Reading passage below:
Blood group anti-A/B antibodies did not differ between CVID patients and healthy individuals when determined by diamed-ID Micro typing

When the amount of anti-A/B antibodies in samples of 34 CVID patients, diagnosed according to the criteria established by the IUIS expert committee (5), was determined by the Diamed-ID Micro Typing System using the ID-Card 50520 (NaCl) to measure IgM-isoagglutinins, no difference could be found between CVID patients and healthy individuals (Figure 1A, left panel). X-linked agammaglobulinemia (XLA) patients with a defect in btk showed no detectable isoagglutinin antibodies (Figure 1A, left panel). When samples were further analyzed in the ID-Card 50531 (LISS/Coombs containing polyspecific AHG serum) to determine IgG- in addition to IgM-isoagglutinins, the isoagglutinin titers detected were higher as compared to the NaCl-system, but still no difference was observed between CVID patients and controls (Figure 1A, right panel).

Figure 1.

Figure 1

Examination of anti-A/B antibodies in CVID patients, patients with XLA and healthy controls using the Diamed-ID Micro Typing System with the ID-Card 50520 (NaCl) to measure IgM isoagglutinins [(A), left panel] or with the ID-Card 50531 (LISS/Coombs containing polyspecific AHG serum) to determine IgG- in addition to IgM-isoagglutinins [(A), right panel] and surface plasmon resonance (SPR) technology without identification of the antibody isotype using synthetic blood group A/B trisaccharides coupled to the CM-5 Biacore® chip by amine binding (B). Reciprocal serum isoagglutinin titers [(A), left panel, IgM isoagglutinins; (A), right panel, IgG and IgM isoagglutinins] and SPR resonance units (B) are depicted using box plot diagrams, the median of the study group is represented by a cross, the interquartile range (IQR) is represented by the box, 5- and 95-percentile values are represented by the whiskers, and minimum and maximum values are represented by circles. The 95% confidence interval for the median calculated according to McGill et al. (21) is indicated by horizontal bars. The non-parametric Mann–Whitney U-test (two-sided P value) was used for statistical comparison between patients and healthy controls.
End of Reading passage.
◆ **Questions to answer**:
(a) According to the passage on anti-A/B antibodies, what did XLA patients with a defect in btk show?
(b) From the passage on anti-A/B antibodies, reproduce the part starting with "When the amount" and going on through "1A, right panel).".
Information supplied below:
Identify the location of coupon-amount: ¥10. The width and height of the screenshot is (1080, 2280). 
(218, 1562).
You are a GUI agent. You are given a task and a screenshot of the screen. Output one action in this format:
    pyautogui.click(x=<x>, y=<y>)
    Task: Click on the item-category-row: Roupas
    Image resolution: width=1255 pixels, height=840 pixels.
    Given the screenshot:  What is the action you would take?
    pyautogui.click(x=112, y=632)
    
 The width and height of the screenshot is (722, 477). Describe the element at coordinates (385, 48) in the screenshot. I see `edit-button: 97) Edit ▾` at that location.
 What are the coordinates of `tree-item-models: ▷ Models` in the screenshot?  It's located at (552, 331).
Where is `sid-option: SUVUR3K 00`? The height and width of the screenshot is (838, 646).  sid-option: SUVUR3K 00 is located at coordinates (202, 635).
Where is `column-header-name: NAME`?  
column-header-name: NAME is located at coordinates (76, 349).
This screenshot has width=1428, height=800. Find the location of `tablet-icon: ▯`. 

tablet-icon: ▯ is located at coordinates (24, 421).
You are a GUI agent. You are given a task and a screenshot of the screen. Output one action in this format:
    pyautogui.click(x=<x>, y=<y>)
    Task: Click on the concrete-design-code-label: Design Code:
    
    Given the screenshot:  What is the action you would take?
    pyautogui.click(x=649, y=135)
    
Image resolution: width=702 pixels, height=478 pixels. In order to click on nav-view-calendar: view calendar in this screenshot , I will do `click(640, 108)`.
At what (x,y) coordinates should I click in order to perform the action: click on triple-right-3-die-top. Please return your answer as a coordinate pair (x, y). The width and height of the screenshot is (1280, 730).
End of Information supplied.
◆ **Answers by task**:
(a) They showed no detectable isoagglutinin antibodies.

(b)
When the amount of anti-A/B antibodies in samples of 34 CVID patients, diagnosed according to the criteria established by the IUIS expert committee (5), was determined by the Diamed-ID Micro Typing System using the ID-Card 50520 (NaCl) to measure IgM-isoagglutinins, no difference could be found between CVID patients and healthy individuals (Figure 1A, left panel). X-linked agammaglobulinemia (XLA) patients with a defect in btk showed no detectable isoagglutinin antibodies (Figure 1A, left panel). When samples were further analyzed in the ID-Card 50531 (LISS/Coombs containing polyspecific AHG serum) to determine IgG- in addition to IgM-isoagglutinins, the isoagglutinin titers detected were higher as compared to the NaCl-system, but still no difference was observed between CVID patients and controls (Figure 1A, right panel).